Researchers at the Centre for Genomic Regulation published a perspective paper in Nature Machine Intelligence on May 11, 2026, calling for increased transparency in protein language models. The authors advocate for “explainable AI” to ensure that AI-driven protein design is safe, reliable, and understandable for scientists applying these tools in biotechnology.
Protein language models (pLMs) have emerged as critical tools for engineering proteins with specific, useful properties. These AI systems can design entirely new structures that have never existed in nature, offering a path toward solving significant global challenges. Potential applications include the synthesis of enzymes capable of absorbing carbon dioxide from the atmosphere and the creation of catalysts that reduce energy consumption and toxic waste in industrial settings.
The Black Box Problem in Protein Design
Despite their utility, pLMs often function as black boxes
, a term describing systems where the internal logic and decision-making processes are opaque to the user. This lack of transparency creates a significant hurdle for scientists who must decide whether a model’s prediction is reliable, biased, or safe for real-world application. As these models begin to influence actual decisions in the biotechnology sector, the inability to audit their reasoning increases operational risk.
The researchers at the Centre for Genomic Regulation (CRG) argue that this opacity is not merely a technical inconvenience but a safety concern. When a model predicts a protein structure or function without providing a traceable rationale, researchers cannot easily verify the biological plausibility of the result. This creates a dependency on the AI’s output without a corresponding understanding of the underlying biological mechanisms.
Erosion of Biological Transparency
The shift toward AI-driven design has coincided with a decline in the transparency that previously defined the field. Earlier physics-based models allowed scientists to understand the forces and interactions driving protein folding and catalysis. In contrast, the speed of pLM development has outpaced the scientific community’s ability to interpret how these models reach their conclusions.

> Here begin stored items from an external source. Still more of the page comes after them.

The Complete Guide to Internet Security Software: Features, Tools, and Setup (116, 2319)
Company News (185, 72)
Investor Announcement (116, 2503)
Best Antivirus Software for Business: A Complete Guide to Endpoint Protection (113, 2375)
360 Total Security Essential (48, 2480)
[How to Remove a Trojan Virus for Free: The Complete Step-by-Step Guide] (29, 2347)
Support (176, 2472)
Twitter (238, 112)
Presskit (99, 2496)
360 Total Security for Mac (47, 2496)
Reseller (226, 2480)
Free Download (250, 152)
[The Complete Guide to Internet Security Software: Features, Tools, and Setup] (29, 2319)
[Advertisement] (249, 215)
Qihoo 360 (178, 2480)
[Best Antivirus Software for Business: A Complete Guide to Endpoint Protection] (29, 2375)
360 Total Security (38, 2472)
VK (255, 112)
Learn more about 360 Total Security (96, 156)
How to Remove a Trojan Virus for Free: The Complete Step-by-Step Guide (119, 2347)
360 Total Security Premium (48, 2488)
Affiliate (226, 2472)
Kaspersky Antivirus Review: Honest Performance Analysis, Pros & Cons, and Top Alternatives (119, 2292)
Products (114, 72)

Dr. Noelia Ferruz, Group Leader at the CRG
Dr. Ferruz, the corresponding author of the paper, notes that the transition to AI has actually resulted in a loss of some of the clarity provided by older methods. The risk is the creation of high-powered tools that operate beyond human comprehension, making them difficult to trust fully in sensitive biological environments.
In some ways, we have even lost part of the transparency that characterized physics-based models.
Dr. Noelia Ferruz, Group Leader at the CRG
Implementing Explainable AI in Biotechnology
To address these risks, the CRG researchers analyze the application of explainable AI
(XAI). XAI consists of techniques and methods designed to make the decisions of artificial intelligence understandable, interpretable, and trustworthy for human operators. By integrating XAI into protein language models, scientists could potentially see which parts of a protein sequence the AI is prioritizing and why it believes a certain structure will yield a specific function.
The perspective paper serves as a call to action for the broader research community. The authors argue that for AI-driven protein design to be viable in the long term, systems must be made more transparent and secure. This involves not only improving the models themselves but also developing new frameworks for validating AI predictions against known biological laws.
The push for transparency comes at a time when AI in protein science is accelerating. Other recent developments in the field include the use of lab-in-the-loop frameworks to generate millions of data points in short timeframes and the effort to make AI-driven design tools more accessible to biologists globally. However, the CRG findings suggest that accessibility and speed are insufficient if the resulting tools remain fundamentally opaque.
The goal for the next phase of development is to bridge the gap between AI efficiency and biological insight. By prioritizing explainability, the scientific community can ensure that the pursuit of new enzymes and catalysts does not come at the expense of safety or scientific rigor. The move toward transparent AI is presented as a necessary step to turn powerful predictive tools into reliable instruments for biotechnological advancement.